Wiele instytucji posiada tzw. „fundusz reprezentacyjny”, czyli pewien limit wydatków, którym mogą dysponować uprawnione do tego osoby na cele związane z reprezentacją tej instytucji. – W Urzędzie Miejskim w Koszalinie nie istnieje tzw. „fundusz reprezentacyjny”. – komentuje Kamil Bednarz. Skąd zatem idą pieniądze na np. artykuły spożywcze czy kwiaty podczas konferencji czy Rady Miejskiej?
- Finansowane są one z budżetu administracji przeznaczonego na funkcjonowanie urzędu. – wyjaśnia starszy specjalista w Biurze Komunikacji Społecznej Urzędu Miejskiego w Koszalinie. Łącznie w 2013r. na artykuły spożywcze wydatkowano 65 726 zł, zaś w 2014r. – 44 355 zł. – W kwotach tych zawarta jest wartość wody wydawanej pracownikom w okresie letnim i wody dla radnych Rady Miejskiej, z której korzystają podczas sesji. – informuje Kamil Bednarz. Wartość artykułów spożywczych dla radnych RM w 2013r. wyniosła 3 070 zł, zaś w 2014r. – 1 211 zł. Warto dodać, że koszt przyjęcia delegacji zagranicznych w zeszłym roku wyniósł 1 764 zł, zaś w obecnym – 5 769,50 zł.
Z jakich pieniędzy opłacane są wyjazdy służbowe prezydenta? – Opłacane są one z wydatków przeznaczonych na delegacje.
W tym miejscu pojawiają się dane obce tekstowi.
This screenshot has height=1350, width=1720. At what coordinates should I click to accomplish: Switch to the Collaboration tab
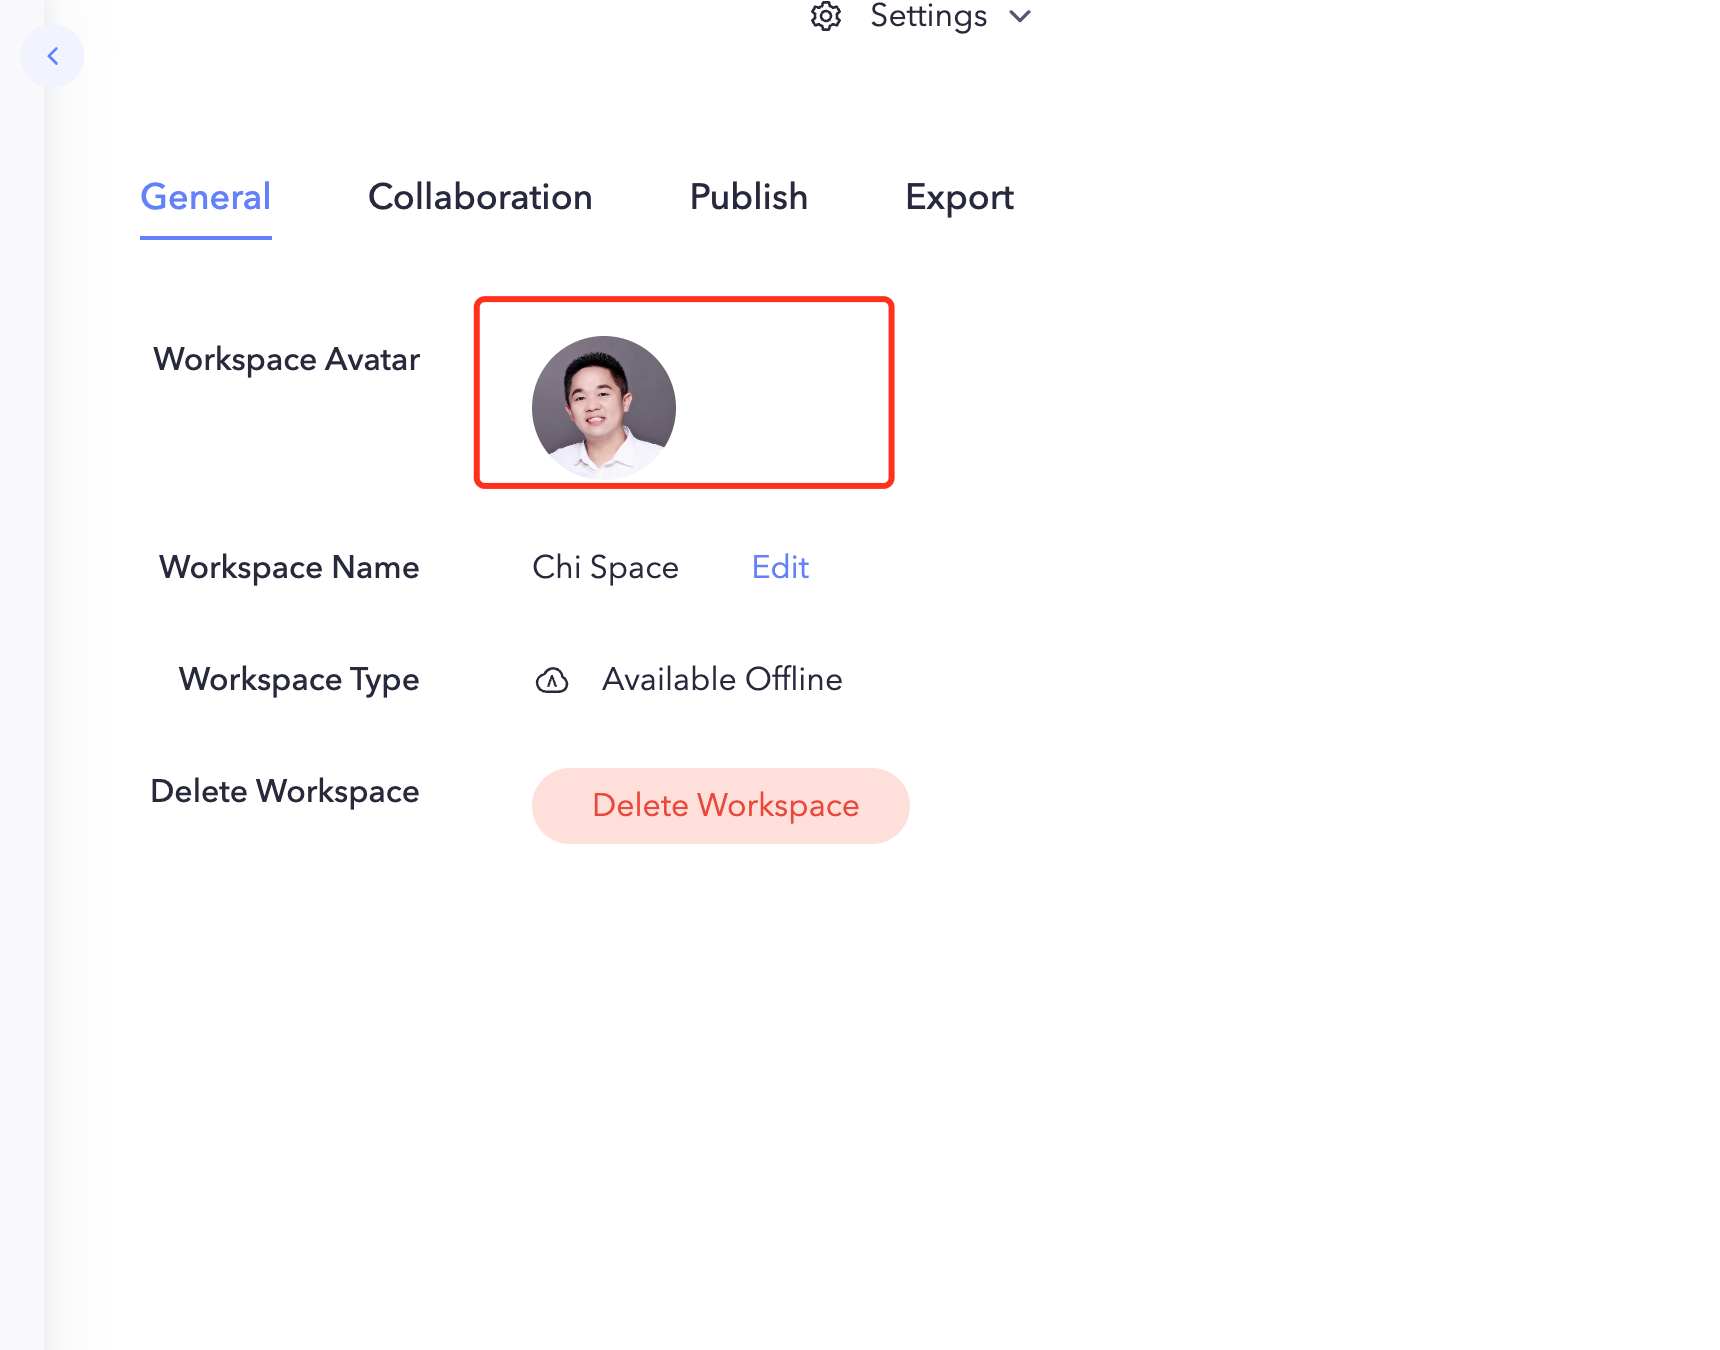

Prezydent po powrocie z delegacji zobowiązany jest rozliczyć koszty pobytu zgodnie z rozporządzeniem Ministra Pracy i Polityki Społecznej. – komentuje Bednarz. Należy podkreślić, że na delegacje wszystkich pracowników koszalińskiego ratusza, w tym władz miasta, wydatkowano w zeszłym roku 80 579 zł, zaś w obecnym kwota ta wynosi dotąd 52 367 zł.
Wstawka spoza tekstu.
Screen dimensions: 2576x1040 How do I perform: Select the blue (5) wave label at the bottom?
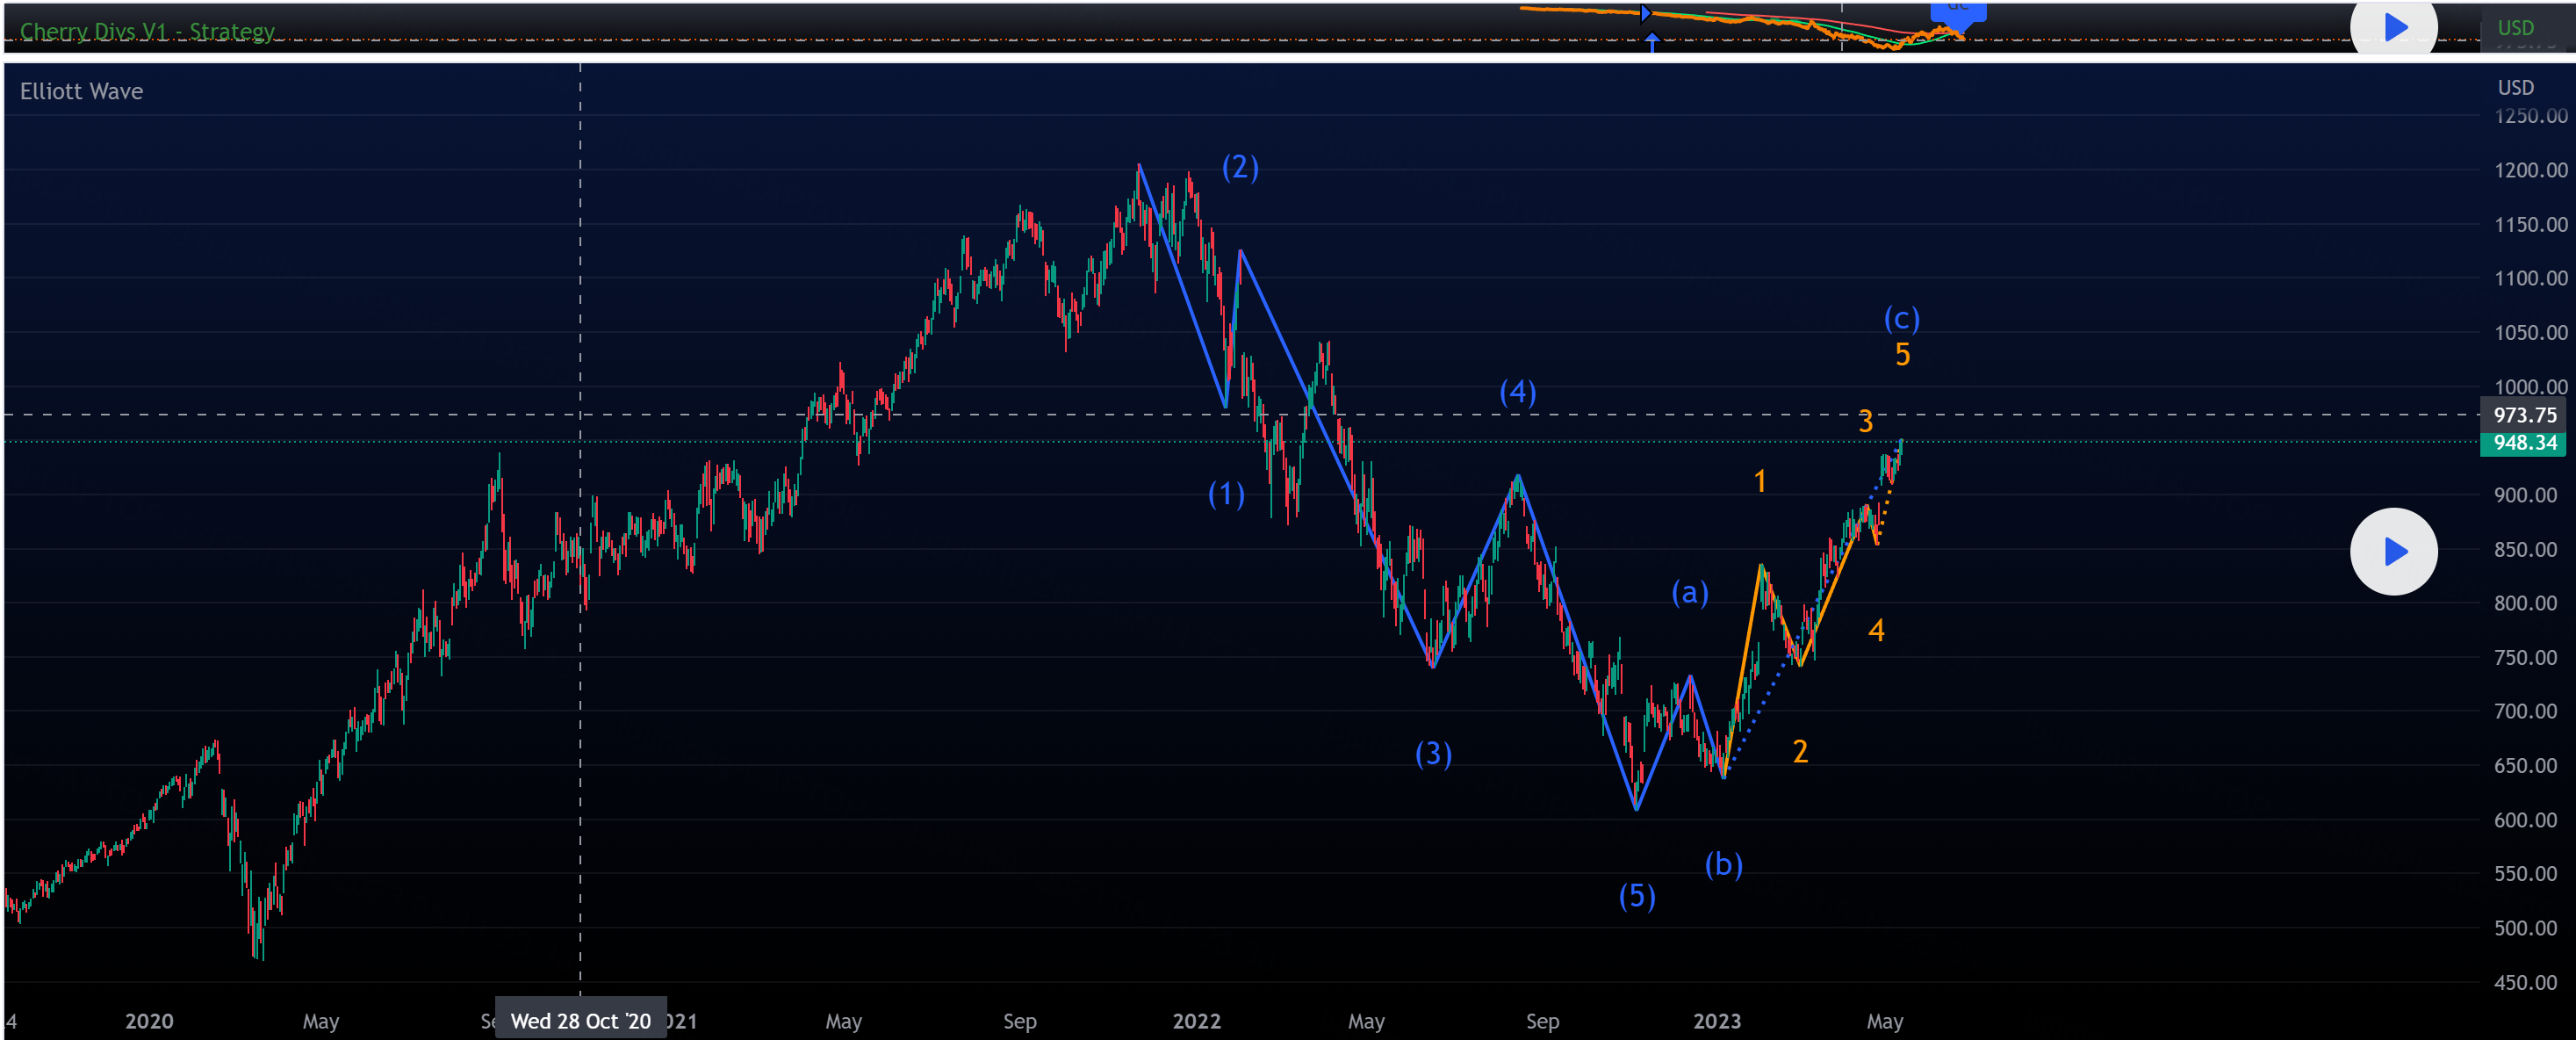[x=1637, y=896]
„Dziennik Gazeta Prawna” twierdzi, że głównym księgowym często trudno jest ustalić czy pracownicy państwowych i samorządowych instytucji korzystają z przyznawanym ich kart płatniczych wyłącznie w celach służbowych. Według gazety przyznawanie urzędnikom wspomnianych kart zależy od dobrej woli przełożonego i nie jest specjalnie kontrolowane. Sami pracownicy ministerstw w 2013r. wydali za ich pomocą ok. 800 tys. zł. Kancelaria premiera podała, że urzędy te miały do dyspozycji w 2013r. łącznie 110 takich kart (28 przyznano kierownictwu resortów, zaś resztę – pozostałym pracownikom).